### Task item:
The expected result is the full set of records, copied precisely, with images dropped.

### Records shown:
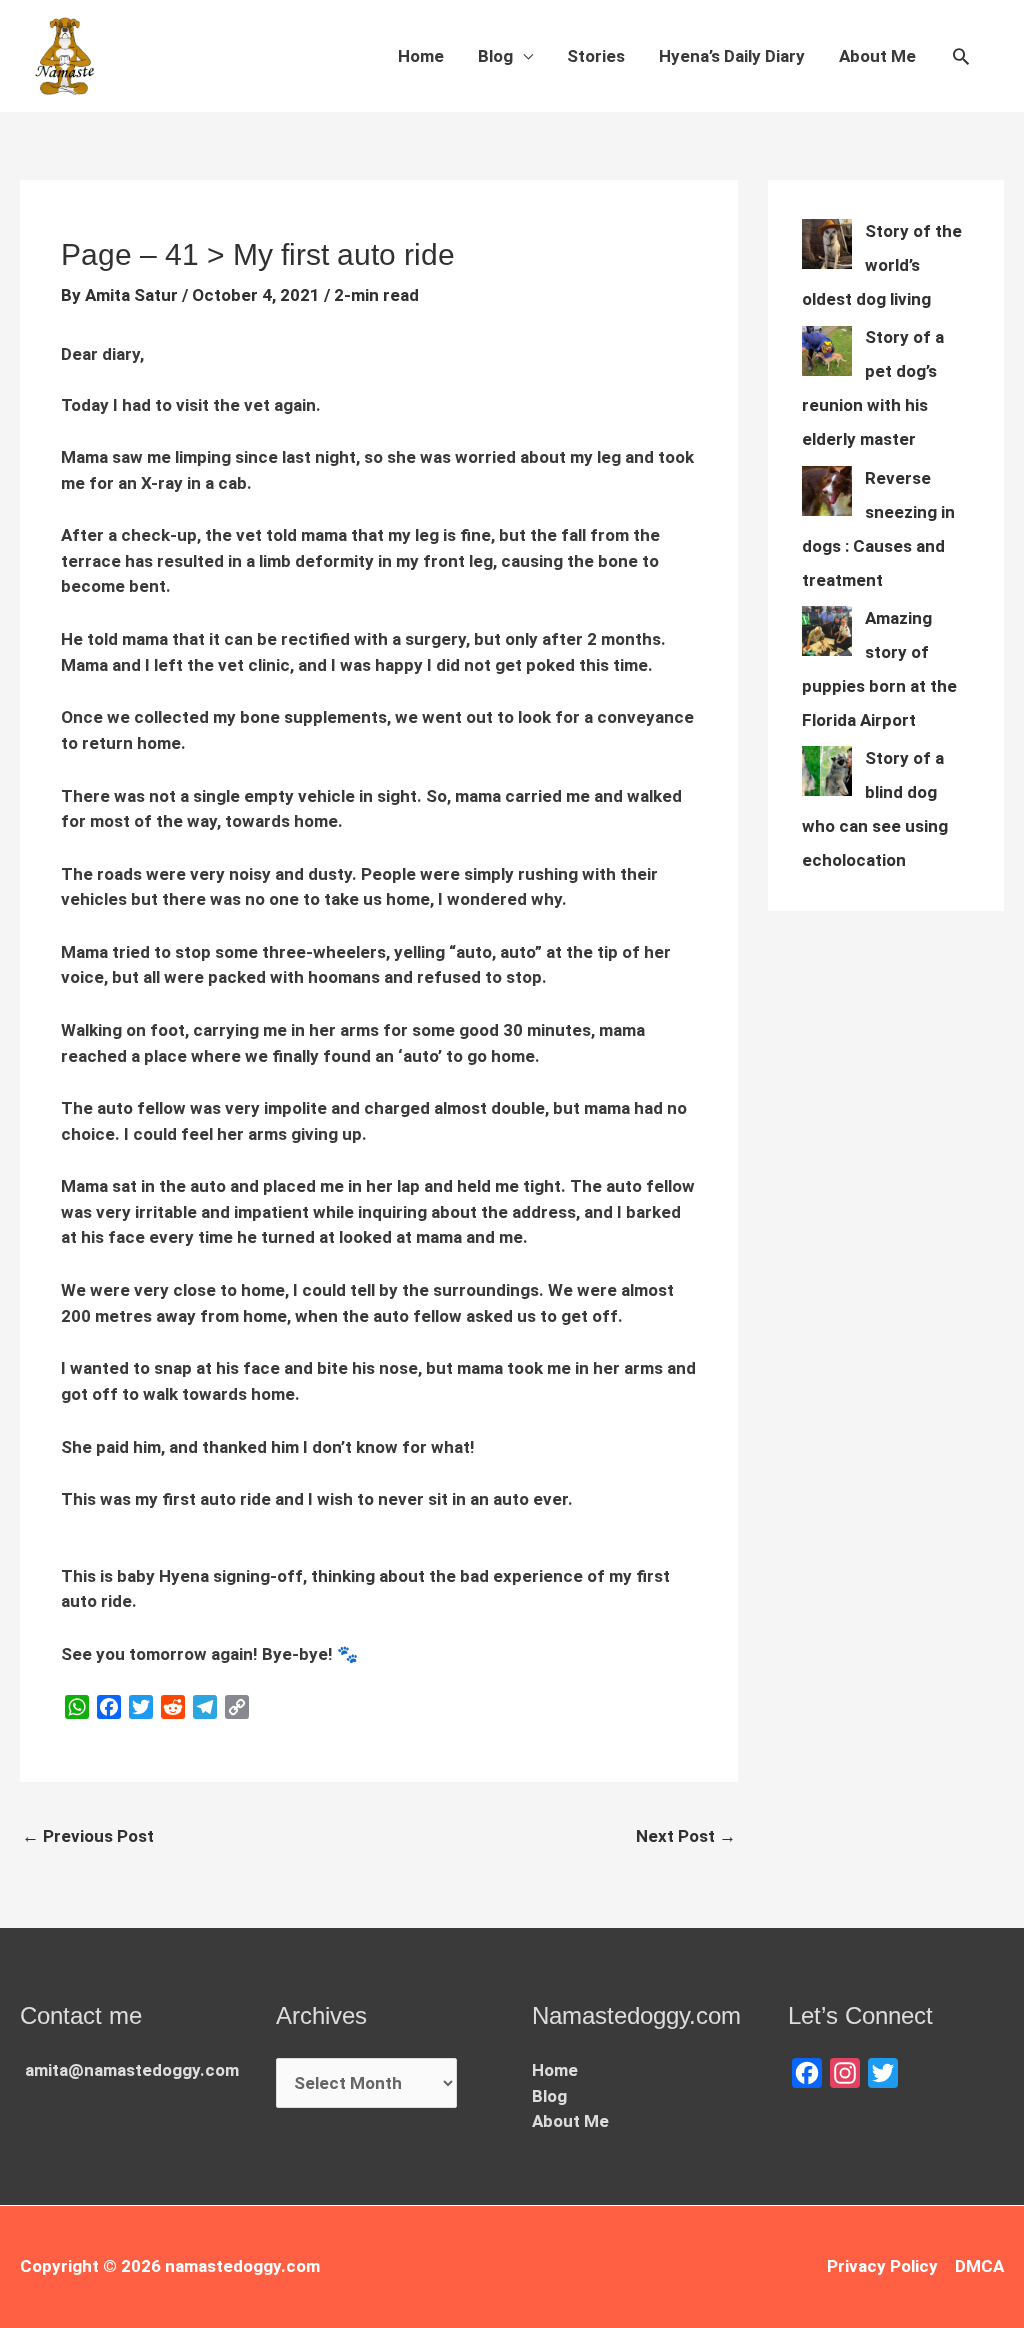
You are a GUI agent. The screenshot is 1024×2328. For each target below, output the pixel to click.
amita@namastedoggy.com (132, 2070)
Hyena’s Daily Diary (732, 56)
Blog (495, 56)
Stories (596, 56)
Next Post (686, 1836)
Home (421, 56)
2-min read (376, 295)
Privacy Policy (882, 2266)
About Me (877, 56)
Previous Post (88, 1836)
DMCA (979, 2266)
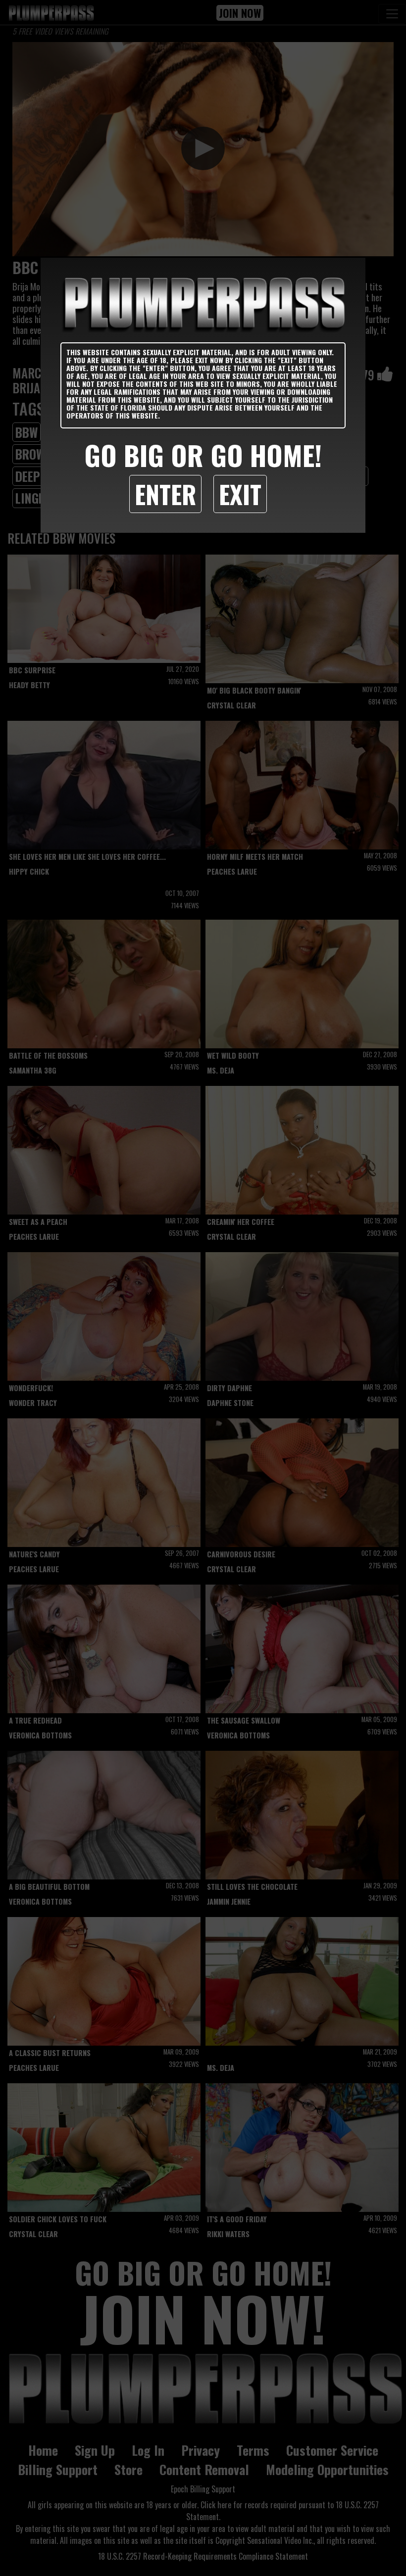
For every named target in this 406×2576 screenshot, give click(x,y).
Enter (165, 493)
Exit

### Answer to the problem:
You are a GUI agent. The screenshot is 1024×2328. For each target below, output the pixel to click.
amita@namastedoggy.com (132, 2070)
Hyena’s Daily Diary (732, 56)
Blog (495, 56)
Stories (596, 56)
Next Post (686, 1836)
Home (421, 56)
2-min read (376, 295)
Privacy Policy (882, 2266)
About Me (877, 56)
Previous Post (88, 1836)
DMCA (979, 2266)
For every named target in this 406×2576 screenshot, give click(x,y).
Enter (165, 493)
Exit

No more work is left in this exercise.